How to remove strings and punctuation from a columns using SAS or PROC SQL?

101 views Asked by At

I have a column with a lot of company names without any cleaning as below. But I want to do the cleaning to remove a list of strings from company names so I can group them together.

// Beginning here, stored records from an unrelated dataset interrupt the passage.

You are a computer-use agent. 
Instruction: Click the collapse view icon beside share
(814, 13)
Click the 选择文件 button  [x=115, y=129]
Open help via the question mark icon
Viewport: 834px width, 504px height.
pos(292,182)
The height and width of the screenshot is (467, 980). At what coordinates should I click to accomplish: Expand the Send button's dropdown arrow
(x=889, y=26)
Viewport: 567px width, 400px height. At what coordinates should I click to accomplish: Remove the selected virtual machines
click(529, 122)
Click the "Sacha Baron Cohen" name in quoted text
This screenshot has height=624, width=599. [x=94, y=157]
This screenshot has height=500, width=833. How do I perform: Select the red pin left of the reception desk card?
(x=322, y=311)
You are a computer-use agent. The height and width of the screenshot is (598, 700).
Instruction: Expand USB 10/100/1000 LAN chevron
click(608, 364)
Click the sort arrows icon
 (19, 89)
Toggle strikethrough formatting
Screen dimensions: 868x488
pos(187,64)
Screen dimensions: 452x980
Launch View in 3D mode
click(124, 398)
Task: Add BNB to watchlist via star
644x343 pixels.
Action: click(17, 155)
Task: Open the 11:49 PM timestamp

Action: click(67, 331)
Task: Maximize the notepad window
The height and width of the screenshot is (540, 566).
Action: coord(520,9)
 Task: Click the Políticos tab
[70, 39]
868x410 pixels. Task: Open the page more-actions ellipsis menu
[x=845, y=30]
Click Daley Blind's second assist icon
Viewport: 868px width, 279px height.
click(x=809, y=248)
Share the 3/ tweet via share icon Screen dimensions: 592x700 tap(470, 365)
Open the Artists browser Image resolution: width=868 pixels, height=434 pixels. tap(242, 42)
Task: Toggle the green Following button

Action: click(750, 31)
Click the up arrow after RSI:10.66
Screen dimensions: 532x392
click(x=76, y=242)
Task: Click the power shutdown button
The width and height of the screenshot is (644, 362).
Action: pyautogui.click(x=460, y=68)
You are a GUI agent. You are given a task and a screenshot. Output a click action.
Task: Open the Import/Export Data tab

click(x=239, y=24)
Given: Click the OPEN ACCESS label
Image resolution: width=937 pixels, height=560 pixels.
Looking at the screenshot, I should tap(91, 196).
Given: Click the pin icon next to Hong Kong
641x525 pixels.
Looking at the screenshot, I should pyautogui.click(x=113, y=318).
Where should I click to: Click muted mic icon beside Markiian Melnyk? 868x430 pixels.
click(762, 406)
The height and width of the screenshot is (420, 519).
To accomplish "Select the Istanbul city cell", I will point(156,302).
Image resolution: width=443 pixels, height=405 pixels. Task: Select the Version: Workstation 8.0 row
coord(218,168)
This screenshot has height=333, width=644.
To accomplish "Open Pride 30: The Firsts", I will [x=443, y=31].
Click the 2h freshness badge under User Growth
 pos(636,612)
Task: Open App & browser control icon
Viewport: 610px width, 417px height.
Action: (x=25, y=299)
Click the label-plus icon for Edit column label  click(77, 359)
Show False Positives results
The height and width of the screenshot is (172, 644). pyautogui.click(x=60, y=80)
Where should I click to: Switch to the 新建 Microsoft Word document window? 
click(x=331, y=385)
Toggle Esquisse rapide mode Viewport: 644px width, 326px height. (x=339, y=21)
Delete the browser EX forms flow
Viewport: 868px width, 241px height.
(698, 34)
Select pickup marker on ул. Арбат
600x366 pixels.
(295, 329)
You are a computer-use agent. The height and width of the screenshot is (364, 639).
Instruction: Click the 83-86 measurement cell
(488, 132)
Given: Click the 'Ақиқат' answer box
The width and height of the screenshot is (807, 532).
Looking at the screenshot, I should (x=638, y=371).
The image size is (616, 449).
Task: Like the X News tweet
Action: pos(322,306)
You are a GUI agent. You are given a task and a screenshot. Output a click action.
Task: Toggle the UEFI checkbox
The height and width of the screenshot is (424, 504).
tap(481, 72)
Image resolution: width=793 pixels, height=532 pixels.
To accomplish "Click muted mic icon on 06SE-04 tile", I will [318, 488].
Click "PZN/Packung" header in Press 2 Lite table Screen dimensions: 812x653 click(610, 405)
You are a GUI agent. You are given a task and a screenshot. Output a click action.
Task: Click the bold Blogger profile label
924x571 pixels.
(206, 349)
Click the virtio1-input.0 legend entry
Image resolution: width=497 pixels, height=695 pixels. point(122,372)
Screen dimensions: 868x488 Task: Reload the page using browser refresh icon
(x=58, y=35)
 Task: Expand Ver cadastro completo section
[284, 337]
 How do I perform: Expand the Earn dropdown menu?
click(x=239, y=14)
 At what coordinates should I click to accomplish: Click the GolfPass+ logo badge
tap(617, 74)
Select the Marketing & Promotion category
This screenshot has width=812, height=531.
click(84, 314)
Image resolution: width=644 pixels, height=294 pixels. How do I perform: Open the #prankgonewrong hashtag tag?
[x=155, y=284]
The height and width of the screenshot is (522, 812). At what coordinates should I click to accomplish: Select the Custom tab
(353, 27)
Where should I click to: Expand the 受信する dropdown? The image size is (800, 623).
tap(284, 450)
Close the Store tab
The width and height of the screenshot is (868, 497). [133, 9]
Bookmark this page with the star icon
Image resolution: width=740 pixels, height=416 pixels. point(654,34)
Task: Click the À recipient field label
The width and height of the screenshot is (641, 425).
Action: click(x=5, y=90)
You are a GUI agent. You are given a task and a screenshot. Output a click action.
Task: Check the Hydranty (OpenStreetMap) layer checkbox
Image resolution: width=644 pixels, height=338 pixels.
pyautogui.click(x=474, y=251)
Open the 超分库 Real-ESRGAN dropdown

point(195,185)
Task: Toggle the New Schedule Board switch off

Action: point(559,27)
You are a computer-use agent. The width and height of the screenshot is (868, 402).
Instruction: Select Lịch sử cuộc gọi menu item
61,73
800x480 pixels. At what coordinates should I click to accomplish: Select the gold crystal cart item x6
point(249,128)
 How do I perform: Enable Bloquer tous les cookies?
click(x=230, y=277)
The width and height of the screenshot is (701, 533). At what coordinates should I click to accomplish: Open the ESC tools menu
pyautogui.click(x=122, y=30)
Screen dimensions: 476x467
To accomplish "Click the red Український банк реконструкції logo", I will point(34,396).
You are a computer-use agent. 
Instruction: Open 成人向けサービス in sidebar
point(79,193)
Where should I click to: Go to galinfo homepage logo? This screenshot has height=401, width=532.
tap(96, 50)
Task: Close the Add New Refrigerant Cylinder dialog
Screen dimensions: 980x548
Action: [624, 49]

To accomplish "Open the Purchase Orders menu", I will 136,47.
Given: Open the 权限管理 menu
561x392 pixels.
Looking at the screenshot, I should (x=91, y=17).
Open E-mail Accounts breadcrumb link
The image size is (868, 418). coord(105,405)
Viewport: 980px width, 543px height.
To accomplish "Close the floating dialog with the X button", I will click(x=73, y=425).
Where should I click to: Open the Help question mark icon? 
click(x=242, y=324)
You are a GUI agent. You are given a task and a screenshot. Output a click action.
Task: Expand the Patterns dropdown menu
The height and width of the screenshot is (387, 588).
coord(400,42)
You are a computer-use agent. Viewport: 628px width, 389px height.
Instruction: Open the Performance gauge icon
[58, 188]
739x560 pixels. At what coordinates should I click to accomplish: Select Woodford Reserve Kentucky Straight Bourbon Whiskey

list of strings: com,llc,ltd,corp,stores

| Company |
| --- |
| Amazon |
| Amazon.com |
| Amazon.llc |
| Amazon.ltd |
| Amazon corp |
| Amazon stores |

I also want to remove punctuation and strip spaces from the company names, so the desired outcome can be like:

| Company |
| --- |
| Amazon |
| Amazon |
| Amazon |
| Amazon |
| Amazon |
| Amazon |

I have done my project using Python but I need to convert it to SAS or PROC SQL, but I'm not familiar with these 2 languages, so appreciate any help.

1

There are 1 answers

0
Stu Sztukowski On BEST ANSWER

A regular expression should make this easy:

([\. ])(com|ltd|llc|corp|stores)

https://regex101.com/r/FhnEwN/1

In SAS, finding and replacing strings with regex is done with the prxchange function, which works like this:

string = prxchange('s/regex here/replacement string/', times, string);

Where times is the number of replacements you want to make. -1 means to replace every match. If you leave your replacement string as a null value, like this: 's/regex here//' then you will effectively remove the matched value.

Converting it to SAS:

data want;
    set have;
    company = prxchange('s/([\. ])(com|ltd|llc|corp|stores)//', -1, company);
run;
Company
Amazon
Amazon
Amazon
Amazon
Amazon
Amazon